• _REQUIRED ACTION_: Nothing but the entries, copied exactly, should appear in the response.

• _Data extracted from a collection_:
━━━━━━━━━━━━━━━━━━━━
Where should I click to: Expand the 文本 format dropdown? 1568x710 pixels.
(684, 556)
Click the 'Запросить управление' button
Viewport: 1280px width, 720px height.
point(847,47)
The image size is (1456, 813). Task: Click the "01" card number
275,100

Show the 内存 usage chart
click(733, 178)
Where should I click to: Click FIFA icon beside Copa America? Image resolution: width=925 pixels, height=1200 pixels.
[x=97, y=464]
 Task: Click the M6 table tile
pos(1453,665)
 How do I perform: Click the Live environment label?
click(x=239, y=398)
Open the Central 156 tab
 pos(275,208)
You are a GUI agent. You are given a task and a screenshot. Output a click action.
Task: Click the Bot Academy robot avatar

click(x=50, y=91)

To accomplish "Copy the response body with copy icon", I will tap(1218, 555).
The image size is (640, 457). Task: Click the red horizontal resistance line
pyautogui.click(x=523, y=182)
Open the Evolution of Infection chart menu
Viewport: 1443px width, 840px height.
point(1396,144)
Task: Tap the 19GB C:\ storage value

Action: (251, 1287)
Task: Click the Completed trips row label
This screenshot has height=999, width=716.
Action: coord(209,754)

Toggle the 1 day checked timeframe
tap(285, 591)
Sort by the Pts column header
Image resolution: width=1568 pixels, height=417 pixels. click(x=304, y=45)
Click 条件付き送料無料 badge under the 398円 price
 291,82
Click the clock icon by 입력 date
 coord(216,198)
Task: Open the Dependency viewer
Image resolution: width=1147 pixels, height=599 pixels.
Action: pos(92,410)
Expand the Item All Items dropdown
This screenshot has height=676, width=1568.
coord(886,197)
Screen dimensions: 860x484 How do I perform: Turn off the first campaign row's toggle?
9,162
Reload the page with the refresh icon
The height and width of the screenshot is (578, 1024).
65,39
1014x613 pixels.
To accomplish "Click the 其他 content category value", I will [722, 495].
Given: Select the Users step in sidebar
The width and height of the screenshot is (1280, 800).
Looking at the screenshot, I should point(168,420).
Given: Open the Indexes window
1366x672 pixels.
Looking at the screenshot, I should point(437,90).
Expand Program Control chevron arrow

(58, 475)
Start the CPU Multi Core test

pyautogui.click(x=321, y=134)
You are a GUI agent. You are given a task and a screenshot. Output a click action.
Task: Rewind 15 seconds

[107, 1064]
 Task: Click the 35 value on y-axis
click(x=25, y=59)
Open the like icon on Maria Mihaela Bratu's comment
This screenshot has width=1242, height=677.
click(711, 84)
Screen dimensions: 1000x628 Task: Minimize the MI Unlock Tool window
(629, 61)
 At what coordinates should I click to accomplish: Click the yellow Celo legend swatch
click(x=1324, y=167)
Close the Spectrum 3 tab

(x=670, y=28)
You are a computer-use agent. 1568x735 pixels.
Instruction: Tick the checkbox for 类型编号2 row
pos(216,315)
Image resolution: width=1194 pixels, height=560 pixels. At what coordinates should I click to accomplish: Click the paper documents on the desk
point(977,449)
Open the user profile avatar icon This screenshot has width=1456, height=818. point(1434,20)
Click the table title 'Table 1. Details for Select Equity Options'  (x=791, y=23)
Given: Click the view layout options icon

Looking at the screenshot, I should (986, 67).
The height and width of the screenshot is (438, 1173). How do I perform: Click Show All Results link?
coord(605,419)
━━━━━━━━━━━━━━━━━━━━
• _OUTPUT OF THE EXERCISE_:
Where should I click to: Expand the 文本 format dropdown? 1568x710 pixels.
(684, 556)
Click the 'Запросить управление' button
Viewport: 1280px width, 720px height.
point(847,47)
The image size is (1456, 813). Task: Click the "01" card number
275,100

Show the 内存 usage chart
click(733, 178)
Where should I click to: Click FIFA icon beside Copa America? Image resolution: width=925 pixels, height=1200 pixels.
[x=97, y=464]
 Task: Click the M6 table tile
pos(1453,665)
 How do I perform: Click the Live environment label?
click(x=239, y=398)
Open the Central 156 tab
 pos(275,208)
You are a GUI agent. You are given a task and a screenshot. Output a click action.
Task: Click the Bot Academy robot avatar

click(x=50, y=91)

To accomplish "Copy the response body with copy icon", I will tap(1218, 555).
The image size is (640, 457). Task: Click the red horizontal resistance line
pyautogui.click(x=523, y=182)
Open the Evolution of Infection chart menu
Viewport: 1443px width, 840px height.
point(1396,144)
Task: Tap the 19GB C:\ storage value

Action: (251, 1287)
Task: Click the Completed trips row label
This screenshot has height=999, width=716.
Action: coord(209,754)

Toggle the 1 day checked timeframe
tap(285, 591)
Sort by the Pts column header
Image resolution: width=1568 pixels, height=417 pixels. click(x=304, y=45)
Click 条件付き送料無料 badge under the 398円 price
 291,82
Click the clock icon by 입력 date
 coord(216,198)
Task: Open the Dependency viewer
Image resolution: width=1147 pixels, height=599 pixels.
Action: pos(92,410)
Expand the Item All Items dropdown
This screenshot has height=676, width=1568.
coord(886,197)
Screen dimensions: 860x484 How do I perform: Turn off the first campaign row's toggle?
9,162
Reload the page with the refresh icon
The height and width of the screenshot is (578, 1024).
65,39
1014x613 pixels.
To accomplish "Click the 其他 content category value", I will [722, 495].
Given: Select the Users step in sidebar
The width and height of the screenshot is (1280, 800).
Looking at the screenshot, I should point(168,420).
Given: Open the Indexes window
1366x672 pixels.
Looking at the screenshot, I should point(437,90).
Expand Program Control chevron arrow

(58, 475)
Start the CPU Multi Core test

pyautogui.click(x=321, y=134)
You are a GUI agent. You are given a task and a screenshot. Output a click action.
Task: Rewind 15 seconds

[107, 1064]
 Task: Click the 35 value on y-axis
click(x=25, y=59)
Open the like icon on Maria Mihaela Bratu's comment
This screenshot has width=1242, height=677.
click(711, 84)
Screen dimensions: 1000x628 Task: Minimize the MI Unlock Tool window
(629, 61)
 At what coordinates should I click to accomplish: Click the yellow Celo legend swatch
click(x=1324, y=167)
Close the Spectrum 3 tab

(x=670, y=28)
You are a computer-use agent. 1568x735 pixels.
Instruction: Tick the checkbox for 类型编号2 row
pos(216,315)
Image resolution: width=1194 pixels, height=560 pixels. At what coordinates should I click to accomplish: Click the paper documents on the desk
point(977,449)
Open the user profile avatar icon This screenshot has width=1456, height=818. point(1434,20)
Click the table title 'Table 1. Details for Select Equity Options'  (x=791, y=23)
Given: Click the view layout options icon

Looking at the screenshot, I should (986, 67).
The height and width of the screenshot is (438, 1173). How do I perform: Click Show All Results link?
coord(605,419)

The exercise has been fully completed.